Mrs. Williams testified that her medical expenses are more than $26,000. Then, Dr. Bronwell was questioned about “the charges that have been made to her in excess of $25,000” as being “reasonable and necessary in an effort to heal her condition.” First disclaiming any knowledge in the field of the reasonableness of medical charges, the doctor, when pressed, said the charges sound reasonable to him. When asked if the treatment Mrs. Williams received has been necessary, Dr. Bronwell replied, “She has been in good hands.”
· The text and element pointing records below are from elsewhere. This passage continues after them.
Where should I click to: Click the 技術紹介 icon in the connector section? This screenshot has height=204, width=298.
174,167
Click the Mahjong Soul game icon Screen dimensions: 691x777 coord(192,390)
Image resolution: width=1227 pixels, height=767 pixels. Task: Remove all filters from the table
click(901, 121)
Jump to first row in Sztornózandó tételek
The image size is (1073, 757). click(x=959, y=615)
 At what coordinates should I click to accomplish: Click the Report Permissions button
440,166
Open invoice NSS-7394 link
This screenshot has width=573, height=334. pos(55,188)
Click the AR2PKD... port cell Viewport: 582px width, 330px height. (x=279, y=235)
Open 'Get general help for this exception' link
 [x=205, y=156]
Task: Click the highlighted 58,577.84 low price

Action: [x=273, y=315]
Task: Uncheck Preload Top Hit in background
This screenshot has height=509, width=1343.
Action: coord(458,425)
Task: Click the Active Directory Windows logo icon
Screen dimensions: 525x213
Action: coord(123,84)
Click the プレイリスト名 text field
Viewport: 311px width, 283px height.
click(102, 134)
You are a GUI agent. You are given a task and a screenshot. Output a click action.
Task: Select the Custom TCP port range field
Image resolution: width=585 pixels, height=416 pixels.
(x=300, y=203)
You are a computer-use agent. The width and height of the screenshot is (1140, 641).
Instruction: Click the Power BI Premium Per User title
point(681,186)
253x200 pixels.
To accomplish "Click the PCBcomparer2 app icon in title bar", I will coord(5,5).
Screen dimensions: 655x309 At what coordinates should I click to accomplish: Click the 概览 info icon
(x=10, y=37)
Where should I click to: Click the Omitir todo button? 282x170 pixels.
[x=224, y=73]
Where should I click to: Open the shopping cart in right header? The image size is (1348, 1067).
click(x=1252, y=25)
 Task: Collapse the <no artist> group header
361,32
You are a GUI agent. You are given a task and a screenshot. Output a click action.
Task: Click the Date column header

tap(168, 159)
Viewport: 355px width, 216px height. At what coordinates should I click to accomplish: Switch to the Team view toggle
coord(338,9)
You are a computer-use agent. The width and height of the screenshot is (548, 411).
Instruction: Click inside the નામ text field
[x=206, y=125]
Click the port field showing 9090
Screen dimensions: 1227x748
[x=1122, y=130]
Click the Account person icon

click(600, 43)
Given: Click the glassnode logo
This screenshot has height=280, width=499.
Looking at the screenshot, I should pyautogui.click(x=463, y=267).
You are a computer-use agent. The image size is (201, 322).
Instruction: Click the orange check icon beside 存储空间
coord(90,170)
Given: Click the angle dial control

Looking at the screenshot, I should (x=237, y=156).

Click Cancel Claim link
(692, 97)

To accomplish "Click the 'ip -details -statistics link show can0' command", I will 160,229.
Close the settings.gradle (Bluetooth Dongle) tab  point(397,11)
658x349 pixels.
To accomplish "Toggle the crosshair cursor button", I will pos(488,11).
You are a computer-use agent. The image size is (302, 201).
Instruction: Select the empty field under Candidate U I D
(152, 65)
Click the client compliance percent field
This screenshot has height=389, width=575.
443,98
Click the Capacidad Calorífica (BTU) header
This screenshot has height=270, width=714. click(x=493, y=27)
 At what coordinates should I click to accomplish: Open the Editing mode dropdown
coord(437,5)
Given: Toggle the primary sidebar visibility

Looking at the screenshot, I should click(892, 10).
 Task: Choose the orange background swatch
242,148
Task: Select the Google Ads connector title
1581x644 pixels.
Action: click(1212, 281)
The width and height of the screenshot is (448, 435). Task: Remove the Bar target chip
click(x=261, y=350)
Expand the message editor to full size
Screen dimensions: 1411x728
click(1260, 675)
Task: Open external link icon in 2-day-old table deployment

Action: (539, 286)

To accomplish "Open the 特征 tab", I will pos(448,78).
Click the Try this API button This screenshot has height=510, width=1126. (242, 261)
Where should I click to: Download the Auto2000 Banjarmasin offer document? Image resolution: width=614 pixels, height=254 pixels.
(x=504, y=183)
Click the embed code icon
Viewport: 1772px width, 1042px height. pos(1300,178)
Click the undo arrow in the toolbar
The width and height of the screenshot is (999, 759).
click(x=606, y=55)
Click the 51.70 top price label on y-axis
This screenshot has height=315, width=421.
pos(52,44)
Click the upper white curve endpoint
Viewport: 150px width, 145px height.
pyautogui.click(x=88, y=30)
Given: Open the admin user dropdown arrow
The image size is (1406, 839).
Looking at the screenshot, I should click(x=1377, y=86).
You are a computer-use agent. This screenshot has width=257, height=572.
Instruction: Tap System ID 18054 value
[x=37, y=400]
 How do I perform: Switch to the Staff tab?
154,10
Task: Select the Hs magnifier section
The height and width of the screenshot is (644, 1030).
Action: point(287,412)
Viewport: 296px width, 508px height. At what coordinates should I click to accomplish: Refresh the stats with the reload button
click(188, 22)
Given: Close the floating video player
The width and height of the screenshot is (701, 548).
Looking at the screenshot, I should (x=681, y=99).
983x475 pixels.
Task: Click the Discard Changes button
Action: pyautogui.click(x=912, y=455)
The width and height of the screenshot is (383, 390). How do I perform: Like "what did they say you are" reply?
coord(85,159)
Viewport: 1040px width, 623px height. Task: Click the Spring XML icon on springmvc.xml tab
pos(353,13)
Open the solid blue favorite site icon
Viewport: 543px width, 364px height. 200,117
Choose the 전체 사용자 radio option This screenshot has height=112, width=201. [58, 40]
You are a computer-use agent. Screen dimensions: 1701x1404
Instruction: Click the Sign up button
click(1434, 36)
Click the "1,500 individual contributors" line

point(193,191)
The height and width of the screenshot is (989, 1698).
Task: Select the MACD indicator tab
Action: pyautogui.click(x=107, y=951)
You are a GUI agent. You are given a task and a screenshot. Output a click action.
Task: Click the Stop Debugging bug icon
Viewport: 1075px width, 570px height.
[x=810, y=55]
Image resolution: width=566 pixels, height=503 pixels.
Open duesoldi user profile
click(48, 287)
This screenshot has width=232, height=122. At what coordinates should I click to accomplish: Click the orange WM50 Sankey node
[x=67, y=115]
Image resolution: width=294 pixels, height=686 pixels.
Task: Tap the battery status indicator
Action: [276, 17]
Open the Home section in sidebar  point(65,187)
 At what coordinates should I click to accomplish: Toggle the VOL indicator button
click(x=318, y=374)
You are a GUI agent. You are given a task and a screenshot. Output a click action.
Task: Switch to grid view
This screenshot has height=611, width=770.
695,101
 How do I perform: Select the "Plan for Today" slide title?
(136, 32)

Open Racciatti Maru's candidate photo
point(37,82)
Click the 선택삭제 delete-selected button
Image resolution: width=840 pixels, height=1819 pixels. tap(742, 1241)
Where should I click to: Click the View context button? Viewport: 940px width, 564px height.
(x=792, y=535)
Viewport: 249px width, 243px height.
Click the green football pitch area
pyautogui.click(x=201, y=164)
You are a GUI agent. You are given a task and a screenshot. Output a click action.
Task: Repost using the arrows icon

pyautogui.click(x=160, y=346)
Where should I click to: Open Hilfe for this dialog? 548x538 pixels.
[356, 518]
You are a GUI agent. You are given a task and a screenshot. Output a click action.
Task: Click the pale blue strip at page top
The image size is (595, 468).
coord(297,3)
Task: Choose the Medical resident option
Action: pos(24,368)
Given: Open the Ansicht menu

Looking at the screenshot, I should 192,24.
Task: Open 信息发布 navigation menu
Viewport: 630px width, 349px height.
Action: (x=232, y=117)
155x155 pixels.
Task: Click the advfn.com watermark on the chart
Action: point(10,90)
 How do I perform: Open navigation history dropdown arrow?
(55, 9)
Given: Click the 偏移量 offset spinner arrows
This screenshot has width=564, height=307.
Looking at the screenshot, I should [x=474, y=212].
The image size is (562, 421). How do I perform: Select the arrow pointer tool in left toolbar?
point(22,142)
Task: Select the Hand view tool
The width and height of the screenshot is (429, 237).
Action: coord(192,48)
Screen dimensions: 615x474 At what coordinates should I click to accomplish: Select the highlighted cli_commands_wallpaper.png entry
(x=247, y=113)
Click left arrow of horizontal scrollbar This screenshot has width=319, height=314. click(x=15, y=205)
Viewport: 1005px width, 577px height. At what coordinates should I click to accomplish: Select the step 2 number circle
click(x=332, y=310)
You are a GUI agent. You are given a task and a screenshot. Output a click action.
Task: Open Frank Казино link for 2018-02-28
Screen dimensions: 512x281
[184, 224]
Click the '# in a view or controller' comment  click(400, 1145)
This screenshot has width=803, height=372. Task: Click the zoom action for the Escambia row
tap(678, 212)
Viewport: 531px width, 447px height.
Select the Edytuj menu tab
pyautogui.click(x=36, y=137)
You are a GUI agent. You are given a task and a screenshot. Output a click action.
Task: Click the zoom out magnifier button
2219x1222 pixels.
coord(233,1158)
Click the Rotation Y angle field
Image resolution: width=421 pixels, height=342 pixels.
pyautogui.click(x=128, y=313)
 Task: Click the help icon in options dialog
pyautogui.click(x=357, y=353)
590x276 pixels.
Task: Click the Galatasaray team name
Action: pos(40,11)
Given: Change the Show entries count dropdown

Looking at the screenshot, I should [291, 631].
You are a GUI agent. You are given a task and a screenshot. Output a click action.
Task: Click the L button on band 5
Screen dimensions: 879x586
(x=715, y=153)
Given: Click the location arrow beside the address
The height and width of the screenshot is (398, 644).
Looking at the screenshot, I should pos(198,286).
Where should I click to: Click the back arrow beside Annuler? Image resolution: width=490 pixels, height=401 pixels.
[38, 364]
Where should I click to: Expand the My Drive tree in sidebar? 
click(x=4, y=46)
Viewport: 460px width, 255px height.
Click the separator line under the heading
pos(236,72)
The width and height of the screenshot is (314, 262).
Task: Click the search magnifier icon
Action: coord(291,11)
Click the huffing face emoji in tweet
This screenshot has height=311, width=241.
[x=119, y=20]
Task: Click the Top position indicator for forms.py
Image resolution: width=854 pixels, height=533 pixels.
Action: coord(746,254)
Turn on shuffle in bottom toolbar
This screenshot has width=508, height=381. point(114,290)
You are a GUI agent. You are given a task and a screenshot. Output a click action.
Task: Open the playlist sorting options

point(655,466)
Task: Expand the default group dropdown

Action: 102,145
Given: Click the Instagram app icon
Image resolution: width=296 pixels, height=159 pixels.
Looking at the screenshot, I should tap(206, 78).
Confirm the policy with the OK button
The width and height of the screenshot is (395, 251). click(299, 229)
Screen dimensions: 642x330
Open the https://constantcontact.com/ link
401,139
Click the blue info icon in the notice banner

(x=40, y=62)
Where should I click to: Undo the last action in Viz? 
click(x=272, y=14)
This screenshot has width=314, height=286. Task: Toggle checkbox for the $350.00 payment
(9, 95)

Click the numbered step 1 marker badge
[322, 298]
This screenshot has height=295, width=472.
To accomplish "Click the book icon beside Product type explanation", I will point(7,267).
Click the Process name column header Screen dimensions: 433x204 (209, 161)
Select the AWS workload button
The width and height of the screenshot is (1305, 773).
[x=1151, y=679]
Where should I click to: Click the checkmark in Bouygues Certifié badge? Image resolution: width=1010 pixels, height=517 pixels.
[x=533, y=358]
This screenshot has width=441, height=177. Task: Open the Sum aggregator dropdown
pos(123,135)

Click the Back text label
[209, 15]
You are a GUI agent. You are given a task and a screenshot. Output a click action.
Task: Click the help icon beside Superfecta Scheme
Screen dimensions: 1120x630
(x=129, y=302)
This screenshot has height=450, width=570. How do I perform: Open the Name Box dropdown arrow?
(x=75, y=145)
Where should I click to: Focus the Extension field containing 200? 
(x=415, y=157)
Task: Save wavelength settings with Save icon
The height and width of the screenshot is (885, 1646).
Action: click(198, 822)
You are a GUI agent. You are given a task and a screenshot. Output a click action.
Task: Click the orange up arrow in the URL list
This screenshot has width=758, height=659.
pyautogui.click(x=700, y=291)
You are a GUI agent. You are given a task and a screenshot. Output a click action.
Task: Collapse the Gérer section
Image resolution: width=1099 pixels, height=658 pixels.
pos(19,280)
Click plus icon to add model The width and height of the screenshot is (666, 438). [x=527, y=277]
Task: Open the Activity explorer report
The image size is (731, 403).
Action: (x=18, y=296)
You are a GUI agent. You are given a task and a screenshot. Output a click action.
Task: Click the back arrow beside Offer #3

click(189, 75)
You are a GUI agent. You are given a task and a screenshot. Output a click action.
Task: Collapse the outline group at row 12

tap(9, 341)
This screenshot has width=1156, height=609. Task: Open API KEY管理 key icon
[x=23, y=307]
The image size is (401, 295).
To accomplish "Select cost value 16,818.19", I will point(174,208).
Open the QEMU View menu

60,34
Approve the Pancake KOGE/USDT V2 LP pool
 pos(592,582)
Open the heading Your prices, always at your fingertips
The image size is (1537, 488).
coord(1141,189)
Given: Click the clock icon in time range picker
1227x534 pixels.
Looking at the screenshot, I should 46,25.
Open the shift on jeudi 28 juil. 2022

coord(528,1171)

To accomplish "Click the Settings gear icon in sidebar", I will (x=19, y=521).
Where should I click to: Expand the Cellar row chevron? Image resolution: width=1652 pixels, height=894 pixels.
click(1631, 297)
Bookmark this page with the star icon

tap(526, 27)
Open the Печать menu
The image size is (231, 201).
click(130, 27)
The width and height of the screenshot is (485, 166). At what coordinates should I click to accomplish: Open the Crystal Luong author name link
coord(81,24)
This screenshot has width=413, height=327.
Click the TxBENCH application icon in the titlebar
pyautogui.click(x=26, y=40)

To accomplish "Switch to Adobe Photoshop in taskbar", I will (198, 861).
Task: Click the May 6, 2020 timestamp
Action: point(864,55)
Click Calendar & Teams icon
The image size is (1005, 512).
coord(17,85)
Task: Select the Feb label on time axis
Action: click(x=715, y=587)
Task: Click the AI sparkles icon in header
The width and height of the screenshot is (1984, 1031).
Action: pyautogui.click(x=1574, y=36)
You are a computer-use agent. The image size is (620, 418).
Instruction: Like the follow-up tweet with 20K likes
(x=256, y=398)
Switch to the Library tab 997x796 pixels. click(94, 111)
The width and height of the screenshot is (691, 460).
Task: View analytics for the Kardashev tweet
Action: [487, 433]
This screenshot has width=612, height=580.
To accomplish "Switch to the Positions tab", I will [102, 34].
Notwithstanding that medical charges have been made to Mrs. Williams, she was entitled to recover only those medical expenses which were reasonably and necessarily incurred as the result of the operation. Kulms v. Jenkins, 557 S.W.2d 149, 154 (Tex.Civ.App.—Amarillo 1977, writ ref’d n. r. e.). The testimony on the subjects is without the specificity of reasonableness or necessity required to conclusively establish a reasonable and necessary amount of medical expenses. Obviously, there is no specification of necessity for charges totaling $26,000, and the testimony showing only the nature of the injuries, the character and need for services rendered, and the amounts charged therefor does not constitute evidence of a probative nature that the charges were reasonable. Dallas Railway & Terminal Company v. Gossett, 156 Tex. 252, 294 S.W.2d 377, 383 (1956).
The judgment is affirmed.
DODSON, J., dissents with opinion.. All dates are in the calendar year 1973, except where otherwise designated.
. Also pleaded, but not pursued, as a theory of recovery was the doctrine of res ipsa loquitur.
.The function of a counterpoint is to reply to an appellant’s point of error; a cross-point should be used by an appellee to assert error in some ruling by or action of the trial court. Jackson v. Ewton, 411 S.W.2d 715, 717 (Tex.1967).
.The “same school” rule has its exceptions. See, e. g., Porter v. Puryear, 153 Tex. 82, 262 S.W.2d 933 (1953).